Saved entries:
########

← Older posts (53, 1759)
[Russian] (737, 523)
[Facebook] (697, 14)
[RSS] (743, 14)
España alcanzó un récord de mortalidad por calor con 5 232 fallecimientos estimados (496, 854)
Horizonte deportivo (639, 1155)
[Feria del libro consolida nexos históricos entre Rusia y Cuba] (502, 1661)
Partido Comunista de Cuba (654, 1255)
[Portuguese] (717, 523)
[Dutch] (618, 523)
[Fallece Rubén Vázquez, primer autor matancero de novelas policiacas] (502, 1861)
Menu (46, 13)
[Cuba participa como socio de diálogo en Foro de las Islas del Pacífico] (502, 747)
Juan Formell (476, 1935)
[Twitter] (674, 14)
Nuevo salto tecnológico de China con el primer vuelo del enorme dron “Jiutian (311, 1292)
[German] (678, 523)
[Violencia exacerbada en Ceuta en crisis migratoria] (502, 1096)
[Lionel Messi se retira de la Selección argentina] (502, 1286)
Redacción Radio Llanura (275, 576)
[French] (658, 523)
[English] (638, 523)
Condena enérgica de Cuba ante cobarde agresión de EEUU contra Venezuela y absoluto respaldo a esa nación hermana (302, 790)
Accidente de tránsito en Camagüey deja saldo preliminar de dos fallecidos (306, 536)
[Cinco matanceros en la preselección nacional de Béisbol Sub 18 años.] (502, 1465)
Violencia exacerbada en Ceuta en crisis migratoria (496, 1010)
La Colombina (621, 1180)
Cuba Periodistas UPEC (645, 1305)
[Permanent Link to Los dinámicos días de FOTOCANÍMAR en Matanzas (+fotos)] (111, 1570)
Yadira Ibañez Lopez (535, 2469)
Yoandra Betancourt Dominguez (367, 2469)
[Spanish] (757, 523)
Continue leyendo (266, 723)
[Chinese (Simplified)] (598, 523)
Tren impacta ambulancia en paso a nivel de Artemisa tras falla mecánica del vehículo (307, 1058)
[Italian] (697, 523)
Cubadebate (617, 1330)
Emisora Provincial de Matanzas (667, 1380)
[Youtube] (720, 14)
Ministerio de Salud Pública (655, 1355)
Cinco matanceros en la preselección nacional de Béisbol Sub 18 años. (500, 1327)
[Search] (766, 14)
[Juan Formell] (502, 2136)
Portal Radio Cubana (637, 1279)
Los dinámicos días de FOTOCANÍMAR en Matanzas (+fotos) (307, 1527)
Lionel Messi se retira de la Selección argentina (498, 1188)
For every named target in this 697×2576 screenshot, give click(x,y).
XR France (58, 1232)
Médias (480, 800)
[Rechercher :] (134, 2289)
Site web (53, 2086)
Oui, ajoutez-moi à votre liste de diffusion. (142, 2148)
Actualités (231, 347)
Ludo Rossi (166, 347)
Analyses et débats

########

> Instructions to follow
Each line above that contains "Violencia" must be copied out.

> Result below
[Violencia exacerbada en Ceuta en crisis migratoria] (502, 1096)
Violencia exacerbada en Ceuta en crisis migratoria (496, 1010)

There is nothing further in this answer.